#### WHAT YOU NEED TO DO
Your answer should repeat the listing in full, with no line missing or altered.

#### DATA
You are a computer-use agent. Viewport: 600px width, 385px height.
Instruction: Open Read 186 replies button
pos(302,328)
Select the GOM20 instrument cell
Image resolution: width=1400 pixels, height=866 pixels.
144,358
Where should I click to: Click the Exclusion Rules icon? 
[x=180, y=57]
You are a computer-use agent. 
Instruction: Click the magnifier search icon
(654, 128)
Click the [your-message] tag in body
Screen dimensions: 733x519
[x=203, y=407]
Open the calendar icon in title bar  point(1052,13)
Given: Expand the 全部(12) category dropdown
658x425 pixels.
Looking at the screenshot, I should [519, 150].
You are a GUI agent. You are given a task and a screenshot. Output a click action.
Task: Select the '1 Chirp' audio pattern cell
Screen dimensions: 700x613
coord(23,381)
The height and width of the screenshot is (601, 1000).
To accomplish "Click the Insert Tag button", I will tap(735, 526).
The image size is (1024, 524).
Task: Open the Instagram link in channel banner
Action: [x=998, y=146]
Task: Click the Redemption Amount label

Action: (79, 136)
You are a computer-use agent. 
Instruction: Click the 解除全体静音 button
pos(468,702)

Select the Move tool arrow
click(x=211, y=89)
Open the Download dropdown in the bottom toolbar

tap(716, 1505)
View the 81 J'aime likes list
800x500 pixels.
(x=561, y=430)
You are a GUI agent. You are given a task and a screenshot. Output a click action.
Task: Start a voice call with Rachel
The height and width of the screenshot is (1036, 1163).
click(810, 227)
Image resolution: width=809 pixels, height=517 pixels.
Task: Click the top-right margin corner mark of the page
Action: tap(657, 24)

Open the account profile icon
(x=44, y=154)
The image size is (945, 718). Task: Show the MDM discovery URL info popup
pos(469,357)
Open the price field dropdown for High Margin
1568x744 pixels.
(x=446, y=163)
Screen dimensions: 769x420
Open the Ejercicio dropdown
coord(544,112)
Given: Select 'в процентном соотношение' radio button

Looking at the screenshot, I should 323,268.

#### RESPONSE AREA
You are a computer-use agent. Viewport: 600px width, 385px height.
Instruction: Open Read 186 replies button
pos(302,328)
Select the GOM20 instrument cell
Image resolution: width=1400 pixels, height=866 pixels.
144,358
Where should I click to: Click the Exclusion Rules icon? 
[x=180, y=57]
You are a computer-use agent. 
Instruction: Click the magnifier search icon
(654, 128)
Click the [your-message] tag in body
Screen dimensions: 733x519
[x=203, y=407]
Open the calendar icon in title bar  point(1052,13)
Given: Expand the 全部(12) category dropdown
658x425 pixels.
Looking at the screenshot, I should [519, 150].
You are a GUI agent. You are given a task and a screenshot. Output a click action.
Task: Select the '1 Chirp' audio pattern cell
Screen dimensions: 700x613
coord(23,381)
The height and width of the screenshot is (601, 1000).
To accomplish "Click the Insert Tag button", I will tap(735, 526).
The image size is (1024, 524).
Task: Open the Instagram link in channel banner
Action: [x=998, y=146]
Task: Click the Redemption Amount label

Action: (79, 136)
You are a computer-use agent. 
Instruction: Click the 解除全体静音 button
pos(468,702)

Select the Move tool arrow
click(x=211, y=89)
Open the Download dropdown in the bottom toolbar

tap(716, 1505)
View the 81 J'aime likes list
800x500 pixels.
(x=561, y=430)
You are a GUI agent. You are given a task and a screenshot. Output a click action.
Task: Start a voice call with Rachel
The height and width of the screenshot is (1036, 1163).
click(810, 227)
Image resolution: width=809 pixels, height=517 pixels.
Task: Click the top-right margin corner mark of the page
Action: tap(657, 24)

Open the account profile icon
(x=44, y=154)
The image size is (945, 718). Task: Show the MDM discovery URL info popup
pos(469,357)
Open the price field dropdown for High Margin
1568x744 pixels.
(x=446, y=163)
Screen dimensions: 769x420
Open the Ejercicio dropdown
coord(544,112)
Given: Select 'в процентном соотношение' radio button

Looking at the screenshot, I should 323,268.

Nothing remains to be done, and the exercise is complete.